STORED DATA

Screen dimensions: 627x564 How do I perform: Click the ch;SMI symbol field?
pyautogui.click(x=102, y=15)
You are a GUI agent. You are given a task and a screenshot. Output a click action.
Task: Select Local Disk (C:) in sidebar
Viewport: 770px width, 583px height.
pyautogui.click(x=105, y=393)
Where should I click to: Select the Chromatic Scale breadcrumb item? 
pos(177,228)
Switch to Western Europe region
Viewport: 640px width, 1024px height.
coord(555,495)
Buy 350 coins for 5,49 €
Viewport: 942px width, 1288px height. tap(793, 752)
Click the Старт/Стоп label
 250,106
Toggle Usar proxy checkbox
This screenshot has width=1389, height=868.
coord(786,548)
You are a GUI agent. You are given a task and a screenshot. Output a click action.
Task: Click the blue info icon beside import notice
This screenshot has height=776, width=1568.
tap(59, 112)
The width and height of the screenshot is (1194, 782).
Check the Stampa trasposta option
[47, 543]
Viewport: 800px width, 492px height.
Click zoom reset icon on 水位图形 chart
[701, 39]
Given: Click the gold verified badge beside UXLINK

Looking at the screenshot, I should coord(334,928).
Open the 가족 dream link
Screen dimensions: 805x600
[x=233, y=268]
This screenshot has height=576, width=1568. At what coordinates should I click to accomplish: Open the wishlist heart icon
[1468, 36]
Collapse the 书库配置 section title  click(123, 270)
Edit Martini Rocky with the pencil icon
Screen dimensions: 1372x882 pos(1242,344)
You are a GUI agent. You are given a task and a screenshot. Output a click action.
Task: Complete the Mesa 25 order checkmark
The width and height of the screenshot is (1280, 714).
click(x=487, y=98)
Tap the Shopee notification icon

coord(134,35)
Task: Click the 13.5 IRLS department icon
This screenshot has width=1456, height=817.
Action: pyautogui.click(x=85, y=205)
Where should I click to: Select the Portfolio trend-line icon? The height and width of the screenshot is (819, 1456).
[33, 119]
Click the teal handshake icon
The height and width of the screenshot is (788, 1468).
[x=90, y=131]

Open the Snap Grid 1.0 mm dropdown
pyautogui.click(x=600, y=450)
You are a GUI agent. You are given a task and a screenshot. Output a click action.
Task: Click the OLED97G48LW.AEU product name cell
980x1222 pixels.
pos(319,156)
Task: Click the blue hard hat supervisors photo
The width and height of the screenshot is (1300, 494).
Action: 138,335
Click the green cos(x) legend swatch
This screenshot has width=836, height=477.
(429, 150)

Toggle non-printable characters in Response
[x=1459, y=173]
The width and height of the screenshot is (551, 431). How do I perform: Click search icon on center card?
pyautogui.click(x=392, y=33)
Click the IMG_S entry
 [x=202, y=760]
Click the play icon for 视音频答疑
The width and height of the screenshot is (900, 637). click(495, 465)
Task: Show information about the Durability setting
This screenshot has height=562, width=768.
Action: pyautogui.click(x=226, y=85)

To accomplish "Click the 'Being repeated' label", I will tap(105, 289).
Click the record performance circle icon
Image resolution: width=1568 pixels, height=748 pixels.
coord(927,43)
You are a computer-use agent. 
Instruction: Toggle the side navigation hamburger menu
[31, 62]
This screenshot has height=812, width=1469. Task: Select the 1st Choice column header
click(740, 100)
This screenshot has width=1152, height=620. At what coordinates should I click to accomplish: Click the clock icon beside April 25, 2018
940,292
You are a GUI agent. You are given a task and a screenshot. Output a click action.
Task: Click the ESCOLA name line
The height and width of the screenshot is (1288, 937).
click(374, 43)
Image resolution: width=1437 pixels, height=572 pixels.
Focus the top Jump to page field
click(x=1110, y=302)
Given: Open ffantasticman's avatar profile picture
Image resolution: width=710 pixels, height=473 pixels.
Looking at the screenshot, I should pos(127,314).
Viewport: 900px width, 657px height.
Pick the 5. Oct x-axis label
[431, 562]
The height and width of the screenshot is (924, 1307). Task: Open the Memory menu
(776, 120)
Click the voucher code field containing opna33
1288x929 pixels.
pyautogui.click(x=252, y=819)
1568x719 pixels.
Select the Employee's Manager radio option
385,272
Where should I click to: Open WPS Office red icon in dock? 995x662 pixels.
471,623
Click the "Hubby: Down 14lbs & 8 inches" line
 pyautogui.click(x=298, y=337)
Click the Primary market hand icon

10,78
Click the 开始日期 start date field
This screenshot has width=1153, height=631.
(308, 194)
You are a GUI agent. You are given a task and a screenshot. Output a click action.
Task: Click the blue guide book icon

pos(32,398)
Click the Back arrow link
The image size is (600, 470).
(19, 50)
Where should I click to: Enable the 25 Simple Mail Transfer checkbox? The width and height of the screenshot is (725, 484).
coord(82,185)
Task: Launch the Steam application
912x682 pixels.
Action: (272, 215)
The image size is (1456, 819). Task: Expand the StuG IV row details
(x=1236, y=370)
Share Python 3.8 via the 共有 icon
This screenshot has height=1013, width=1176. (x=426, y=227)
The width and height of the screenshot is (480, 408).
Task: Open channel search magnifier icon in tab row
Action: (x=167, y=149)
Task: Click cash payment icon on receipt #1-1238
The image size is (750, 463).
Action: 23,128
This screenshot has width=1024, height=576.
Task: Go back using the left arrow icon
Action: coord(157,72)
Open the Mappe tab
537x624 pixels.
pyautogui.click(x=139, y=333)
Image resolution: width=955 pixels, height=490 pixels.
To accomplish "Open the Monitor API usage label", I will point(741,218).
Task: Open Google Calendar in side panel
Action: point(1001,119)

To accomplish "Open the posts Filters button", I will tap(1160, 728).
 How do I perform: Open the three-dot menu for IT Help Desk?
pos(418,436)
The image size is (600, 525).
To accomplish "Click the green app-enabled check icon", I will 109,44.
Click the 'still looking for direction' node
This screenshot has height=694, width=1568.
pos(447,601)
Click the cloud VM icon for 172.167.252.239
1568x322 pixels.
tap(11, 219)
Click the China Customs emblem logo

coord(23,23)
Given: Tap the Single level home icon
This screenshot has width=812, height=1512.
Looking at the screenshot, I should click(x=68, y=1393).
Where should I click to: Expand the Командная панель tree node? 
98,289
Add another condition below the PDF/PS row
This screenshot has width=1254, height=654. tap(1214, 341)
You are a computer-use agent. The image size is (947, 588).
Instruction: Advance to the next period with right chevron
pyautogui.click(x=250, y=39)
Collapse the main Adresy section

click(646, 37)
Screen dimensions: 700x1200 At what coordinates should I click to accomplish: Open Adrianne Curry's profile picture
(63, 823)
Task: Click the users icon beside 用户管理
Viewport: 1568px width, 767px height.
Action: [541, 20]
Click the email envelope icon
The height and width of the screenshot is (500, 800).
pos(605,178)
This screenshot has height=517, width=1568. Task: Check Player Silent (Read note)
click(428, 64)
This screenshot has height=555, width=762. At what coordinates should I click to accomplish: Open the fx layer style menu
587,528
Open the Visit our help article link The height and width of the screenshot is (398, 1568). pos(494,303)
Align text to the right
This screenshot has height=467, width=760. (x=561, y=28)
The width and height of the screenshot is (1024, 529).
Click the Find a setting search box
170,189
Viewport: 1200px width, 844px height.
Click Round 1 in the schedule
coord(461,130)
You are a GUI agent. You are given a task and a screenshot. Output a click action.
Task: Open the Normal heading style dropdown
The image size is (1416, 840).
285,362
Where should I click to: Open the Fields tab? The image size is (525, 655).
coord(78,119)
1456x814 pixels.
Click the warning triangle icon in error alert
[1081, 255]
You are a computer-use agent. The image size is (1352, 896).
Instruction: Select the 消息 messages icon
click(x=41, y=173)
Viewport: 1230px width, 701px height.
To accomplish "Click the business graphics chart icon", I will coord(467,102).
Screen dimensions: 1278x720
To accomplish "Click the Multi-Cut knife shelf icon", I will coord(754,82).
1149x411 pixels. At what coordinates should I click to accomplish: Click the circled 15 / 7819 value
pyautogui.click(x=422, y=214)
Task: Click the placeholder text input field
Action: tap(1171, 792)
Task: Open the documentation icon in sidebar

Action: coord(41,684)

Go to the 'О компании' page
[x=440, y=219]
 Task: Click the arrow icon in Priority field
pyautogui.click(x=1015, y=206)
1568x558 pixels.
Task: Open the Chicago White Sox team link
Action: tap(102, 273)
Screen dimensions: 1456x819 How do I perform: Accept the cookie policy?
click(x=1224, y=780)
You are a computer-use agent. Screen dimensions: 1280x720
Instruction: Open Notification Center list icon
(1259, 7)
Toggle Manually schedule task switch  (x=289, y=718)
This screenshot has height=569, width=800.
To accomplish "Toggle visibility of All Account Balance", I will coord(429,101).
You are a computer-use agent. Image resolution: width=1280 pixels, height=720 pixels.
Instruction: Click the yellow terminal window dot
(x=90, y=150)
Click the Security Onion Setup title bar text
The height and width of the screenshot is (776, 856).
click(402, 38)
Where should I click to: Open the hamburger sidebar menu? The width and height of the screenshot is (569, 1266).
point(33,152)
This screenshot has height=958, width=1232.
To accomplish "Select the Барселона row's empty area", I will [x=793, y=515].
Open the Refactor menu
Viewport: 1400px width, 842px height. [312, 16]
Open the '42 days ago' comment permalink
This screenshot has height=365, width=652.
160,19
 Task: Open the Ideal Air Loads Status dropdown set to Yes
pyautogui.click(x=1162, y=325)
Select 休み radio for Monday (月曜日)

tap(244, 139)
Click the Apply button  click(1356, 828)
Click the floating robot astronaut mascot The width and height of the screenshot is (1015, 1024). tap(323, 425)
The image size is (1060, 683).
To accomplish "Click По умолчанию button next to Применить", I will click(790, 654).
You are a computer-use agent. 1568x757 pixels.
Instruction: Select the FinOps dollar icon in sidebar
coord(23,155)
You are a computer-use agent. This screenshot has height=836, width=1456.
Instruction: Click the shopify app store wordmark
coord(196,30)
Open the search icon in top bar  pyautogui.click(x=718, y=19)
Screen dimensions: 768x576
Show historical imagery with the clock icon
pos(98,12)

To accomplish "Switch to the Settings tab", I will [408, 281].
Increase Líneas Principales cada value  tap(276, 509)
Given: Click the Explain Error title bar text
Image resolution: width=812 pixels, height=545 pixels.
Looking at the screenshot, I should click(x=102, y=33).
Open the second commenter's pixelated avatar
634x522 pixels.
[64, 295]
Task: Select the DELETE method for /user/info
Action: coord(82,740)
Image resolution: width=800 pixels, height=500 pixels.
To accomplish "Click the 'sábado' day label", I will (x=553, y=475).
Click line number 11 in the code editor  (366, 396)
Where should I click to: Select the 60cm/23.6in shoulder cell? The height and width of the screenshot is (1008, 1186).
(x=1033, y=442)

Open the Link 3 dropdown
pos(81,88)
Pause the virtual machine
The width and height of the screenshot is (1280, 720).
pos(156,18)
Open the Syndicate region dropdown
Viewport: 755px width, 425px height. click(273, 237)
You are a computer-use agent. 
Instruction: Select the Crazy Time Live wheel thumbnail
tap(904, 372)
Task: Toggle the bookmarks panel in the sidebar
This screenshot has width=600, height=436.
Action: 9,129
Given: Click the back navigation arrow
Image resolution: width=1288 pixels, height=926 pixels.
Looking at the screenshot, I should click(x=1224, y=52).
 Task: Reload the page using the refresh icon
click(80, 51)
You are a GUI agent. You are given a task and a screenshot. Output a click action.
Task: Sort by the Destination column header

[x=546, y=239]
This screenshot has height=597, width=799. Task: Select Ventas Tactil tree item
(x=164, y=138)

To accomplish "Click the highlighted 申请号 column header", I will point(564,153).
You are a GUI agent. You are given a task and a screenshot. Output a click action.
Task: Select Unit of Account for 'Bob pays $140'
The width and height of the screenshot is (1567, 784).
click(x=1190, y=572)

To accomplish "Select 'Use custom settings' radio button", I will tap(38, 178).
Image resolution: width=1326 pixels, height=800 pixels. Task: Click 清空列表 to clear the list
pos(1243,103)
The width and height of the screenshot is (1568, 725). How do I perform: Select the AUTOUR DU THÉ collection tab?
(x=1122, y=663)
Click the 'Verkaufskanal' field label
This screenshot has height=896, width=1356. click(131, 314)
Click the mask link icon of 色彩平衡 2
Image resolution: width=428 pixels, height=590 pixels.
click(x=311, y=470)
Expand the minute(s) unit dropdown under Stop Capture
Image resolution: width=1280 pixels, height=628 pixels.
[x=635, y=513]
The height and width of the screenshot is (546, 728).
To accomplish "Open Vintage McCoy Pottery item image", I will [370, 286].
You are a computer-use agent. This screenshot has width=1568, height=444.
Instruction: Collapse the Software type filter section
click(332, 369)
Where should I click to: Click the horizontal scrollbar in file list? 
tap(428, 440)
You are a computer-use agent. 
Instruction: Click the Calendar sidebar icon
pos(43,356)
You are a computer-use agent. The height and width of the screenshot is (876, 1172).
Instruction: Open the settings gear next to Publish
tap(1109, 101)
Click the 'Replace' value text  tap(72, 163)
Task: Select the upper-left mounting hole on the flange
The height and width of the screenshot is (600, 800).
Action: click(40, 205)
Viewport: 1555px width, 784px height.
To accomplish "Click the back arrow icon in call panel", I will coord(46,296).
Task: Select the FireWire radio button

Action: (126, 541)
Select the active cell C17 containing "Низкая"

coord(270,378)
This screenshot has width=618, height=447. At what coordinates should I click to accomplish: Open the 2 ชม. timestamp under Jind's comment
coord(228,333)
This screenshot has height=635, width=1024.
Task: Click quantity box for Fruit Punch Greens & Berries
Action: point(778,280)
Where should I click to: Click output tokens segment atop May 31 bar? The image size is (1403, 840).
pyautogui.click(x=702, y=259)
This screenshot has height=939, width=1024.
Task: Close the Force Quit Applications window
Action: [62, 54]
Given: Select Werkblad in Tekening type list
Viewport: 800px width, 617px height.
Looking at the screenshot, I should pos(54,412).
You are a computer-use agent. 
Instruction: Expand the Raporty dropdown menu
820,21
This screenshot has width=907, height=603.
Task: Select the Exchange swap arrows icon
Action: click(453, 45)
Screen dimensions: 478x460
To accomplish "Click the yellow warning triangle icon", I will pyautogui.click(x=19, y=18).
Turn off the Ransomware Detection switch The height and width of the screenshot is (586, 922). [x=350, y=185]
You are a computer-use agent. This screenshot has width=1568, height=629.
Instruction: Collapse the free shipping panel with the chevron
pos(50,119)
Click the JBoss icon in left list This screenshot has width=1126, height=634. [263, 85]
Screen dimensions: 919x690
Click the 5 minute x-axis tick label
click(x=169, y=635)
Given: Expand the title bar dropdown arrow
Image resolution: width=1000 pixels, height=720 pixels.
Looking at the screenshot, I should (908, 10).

STATED EXERCISE
Count the lines of the entries above that contain the string "search", and reply with the number alone.

RESULT FOR THIS TASK
4